__Instructions for the task__:
Would you write out all of the data exactly as it appears below?

__Data to process__:
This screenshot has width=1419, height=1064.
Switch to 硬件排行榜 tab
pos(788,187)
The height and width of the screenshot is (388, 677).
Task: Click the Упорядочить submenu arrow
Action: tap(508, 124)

__Written answer__:
This screenshot has width=1419, height=1064.
Switch to 硬件排行榜 tab
pos(788,187)
The height and width of the screenshot is (388, 677).
Task: Click the Упорядочить submenu arrow
Action: tap(508, 124)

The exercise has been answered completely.